Exercise directions
Please copy the lines from the one containing "The width and height of the screenshot is (1605, 384)." through the one containing "pyautogui.click(x=1488, y=272)", switching "access list" to "permissions list" and leaving everything else as is. Omit the pictures from your answer.

Provided records
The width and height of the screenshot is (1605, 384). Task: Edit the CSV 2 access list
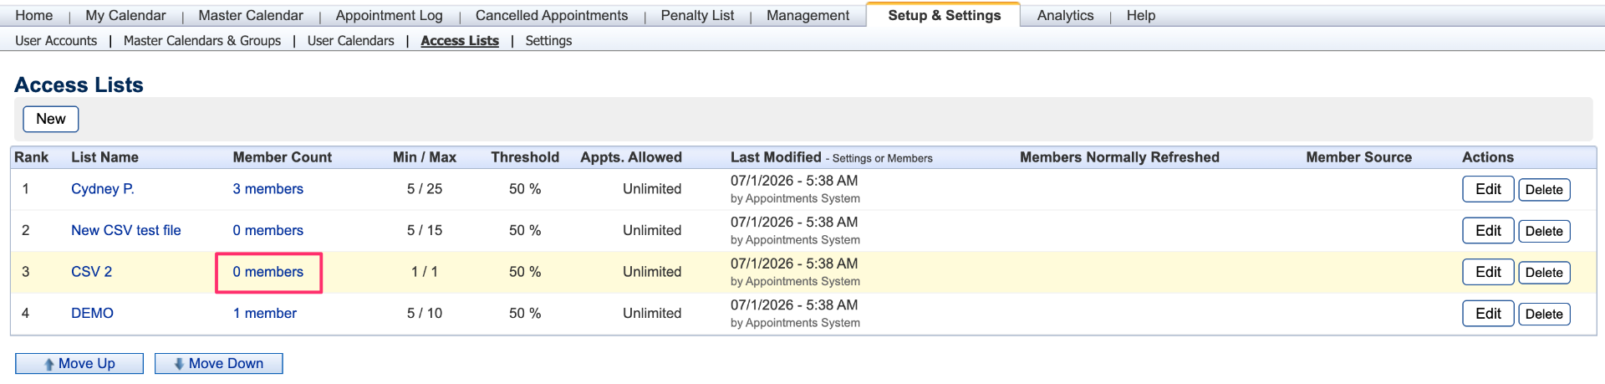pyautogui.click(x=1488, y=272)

==

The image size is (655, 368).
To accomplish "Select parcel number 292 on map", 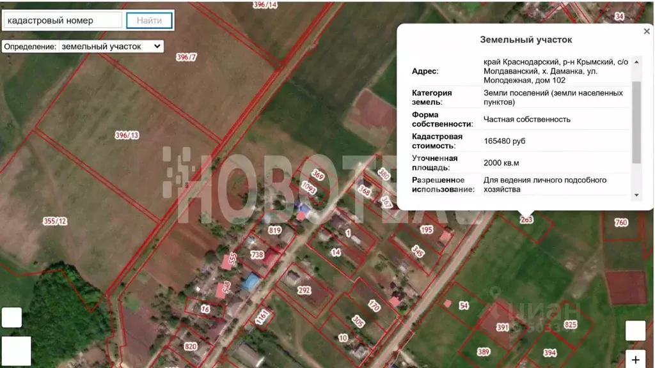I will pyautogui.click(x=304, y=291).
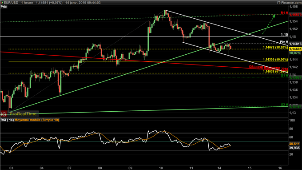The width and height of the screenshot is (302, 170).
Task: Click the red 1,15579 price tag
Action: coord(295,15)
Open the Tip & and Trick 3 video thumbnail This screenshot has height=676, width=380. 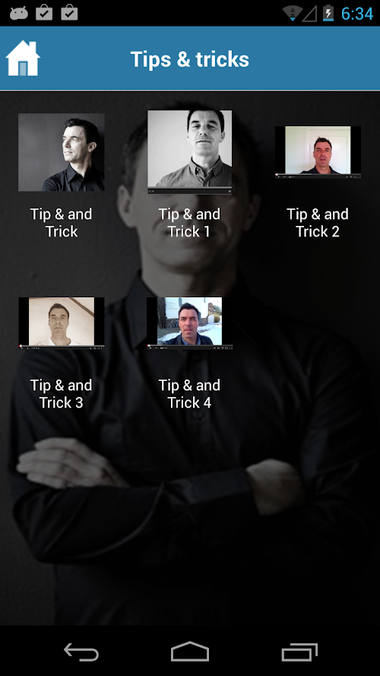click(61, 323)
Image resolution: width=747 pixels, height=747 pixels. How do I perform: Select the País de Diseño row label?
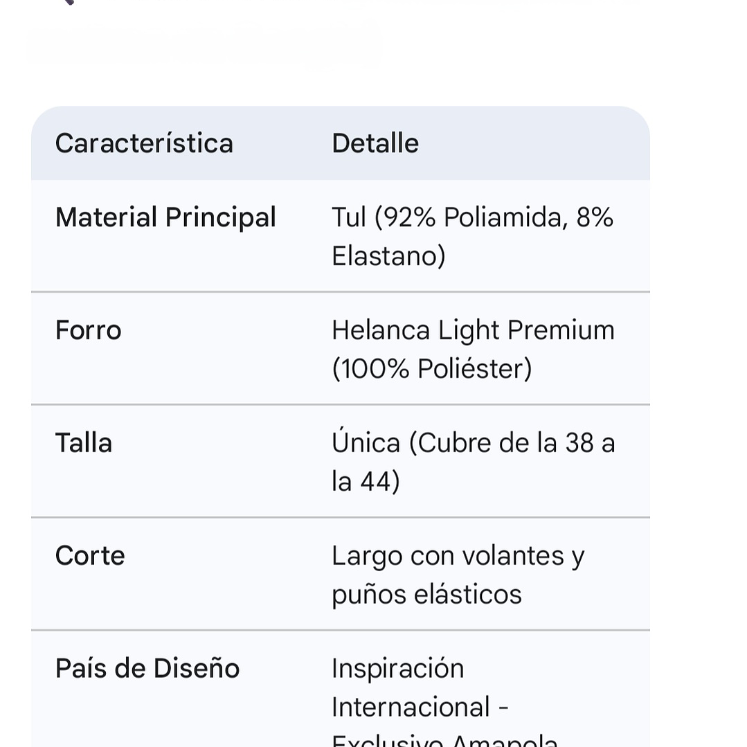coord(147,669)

Finished answer
The width and height of the screenshot is (1605, 384). Task: Edit the CSV 2 permissions list
pyautogui.click(x=1488, y=272)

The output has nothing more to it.